Unterdessen gibt es auch in Spanien Warnungen vor einer großangelegten Attacke mit Erpressungstrojanern. Reuters zufolge war der Telekommunikationskonzern Telefonica von dem Angriff betroffen, andere Unternehmen wie Iberdrola und Gas Natural hätten Gegenmaßnahmen getroffen. Die für die Cyberabwehr zuständige Behörde warnt bereits vor einem Angriff mittels einer Ransomware namens "WannaCry", die gegen verschiedene Windows-Versionen funktioniert. Über eine im Februar öffentlich gewordene kritische Lücke verbreitet er sich dann auf Computer im selben Netzwerk. Deswegen rät sie dringend dazu, den Patch MS17-010 von Mitte März zu installieren.

[UPDATE, 13.05.2017, 06:45]

Die Ransomware hat offenbar nicht nur Rechner in Spanien und England befallen, sondern weltweit Zehntausende Computer von Unternehmen, Behörden und Verbrauchern blockiert. Es sei eindeutig eine weltweite Attacke mit Meldungen über befallene Computer aus diversen europäischen Ländern, Russland und auch Asien, sagte Helge Husemann von der IT-Sicherheitsfirma Malwarebytes der dpa.

Der russische Antiviren-Spezialist Kaspersky Lab zählte mehr als 45 000 Angriffe in 74 Ländern, mit einem Schwerpunkt auf Russland. Die Antiviren-Firma Avast wiederum will bereits 75.000 Fälle in 99 Ländern gezählt haben, schwerpunktmäßig in Russland, der Ukraine und Taiwan. Berichten zufolge war unter anderem das russische Innenministerium betroffen mit 1000 befallenen Rechnern.

Ransomwarebefall auch bei der Deutschen Bahn? Bilder wie diese machen auf Twitter die Runde.
————————
### AUFGABE
Schreiben Sie aus dem Übungstext den Abschnitt ab, der mit den Worten „Die Ransomware hat“ beginnt und mit „Twitter die Runde.“ endet.

Daten zur Zuordnung von Pixelkoordinaten:
————————
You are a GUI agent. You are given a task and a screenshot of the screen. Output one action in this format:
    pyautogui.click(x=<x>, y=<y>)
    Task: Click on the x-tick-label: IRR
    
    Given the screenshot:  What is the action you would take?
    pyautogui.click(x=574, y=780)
————————
### LÖSUNG
Die Ransomware hat offenbar nicht nur Rechner in Spanien und England befallen, sondern weltweit Zehntausende Computer von Unternehmen, Behörden und Verbrauchern blockiert. Es sei eindeutig eine weltweite Attacke mit Meldungen über befallene Computer aus diversen europäischen Ländern, Russland und auch Asien, sagte Helge Husemann von der IT-Sicherheitsfirma Malwarebytes der dpa.

Der russische Antiviren-Spezialist Kaspersky Lab zählte mehr als 45 000 Angriffe in 74 Ländern, mit einem Schwerpunkt auf Russland. Die Antiviren-Firma Avast wiederum will bereits 75.000 Fälle in 99 Ländern gezählt haben, schwerpunktmäßig in Russland, der Ukraine und Taiwan. Berichten zufolge war unter anderem das russische Innenministerium betroffen mit 1000 befallenen Rechnern.

Ransomwarebefall auch bei der Deutschen Bahn? Bilder wie diese machen auf Twitter die Runde.